This Cabinet Is a Real Life-Computer Glitch

When I first saw this cabinet carved to look like a paused VCR or glitchy digital photo I thought, "that's amazing, but it's not really for the CA Modernist blog because what does it have to do with Eichlers? It got stuck in my head, though, because look at it!

And as I thought about it, and as I learned more about the New Aesthetic, of which this piece of furniture is a part, I realized it has a very basic thing in common with Eichlers and their ilk. Just as Eichlers purposefully blur the line between indoor and outdoor, between constructed space and natural space, so does the New Aesthetic blur the line between real life and digital.
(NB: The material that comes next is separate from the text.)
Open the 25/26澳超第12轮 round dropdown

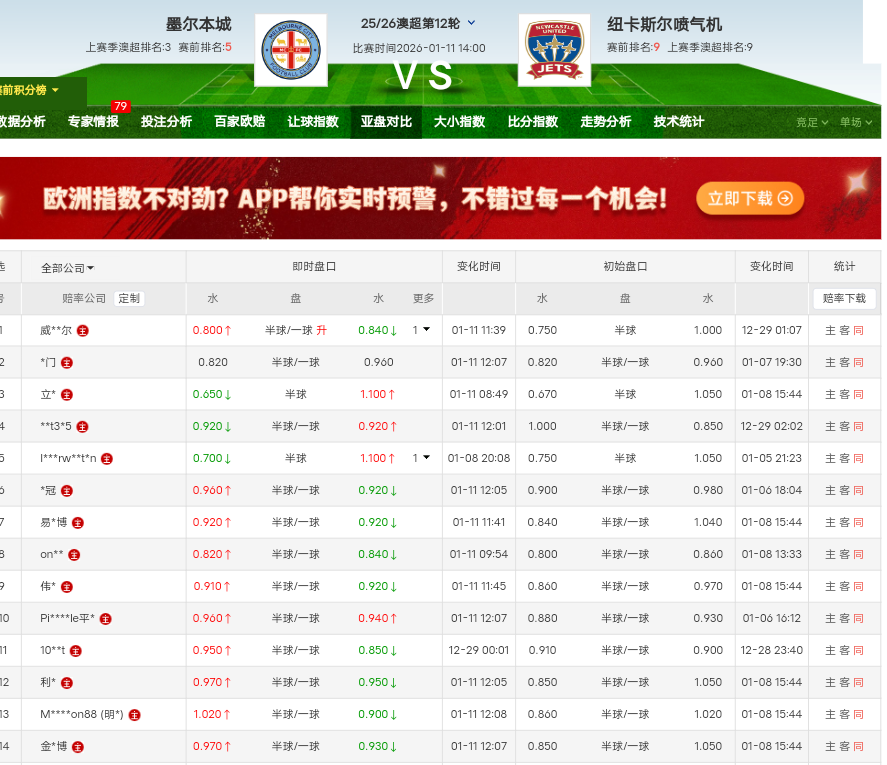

For many of us, the digital world is as real an element of our life as the physical environment of our home or the landscape outside our window. And this kind of design plays on that in a similar way to those retro-futurist homes.

Writer James Bridle puts it better than I can in his report from a 2012 panel on the New Aesthetic at South by Southwest:

One of the core themes of the New Aesthetic has been our collaboration with technology, whether that’s bots, digital cameras or satellites (and whether that collaboration is conscious or unconscious), and a useful visual shorthand for that collaboration has been glitchy and pixelated imagery, a way of seeing that seems to reveal a blurring between “the real” and “the digital”, the physical and the virtual, the human and the machine. It should also be clear that this ‘look’ is a metaphor for understanding and communicating the experience of a world in which the New Aesthetic is increasingly pervasive.

The glitch piece, by Ferrucio Laviani, is part of a new collection for the company Fratelli Boffi. It's going to be shown at the 2013 Salone del Mobile, in Italy. So for most of us, this picture is the closest we'll come. Thank goodness for non-glitchy photographs.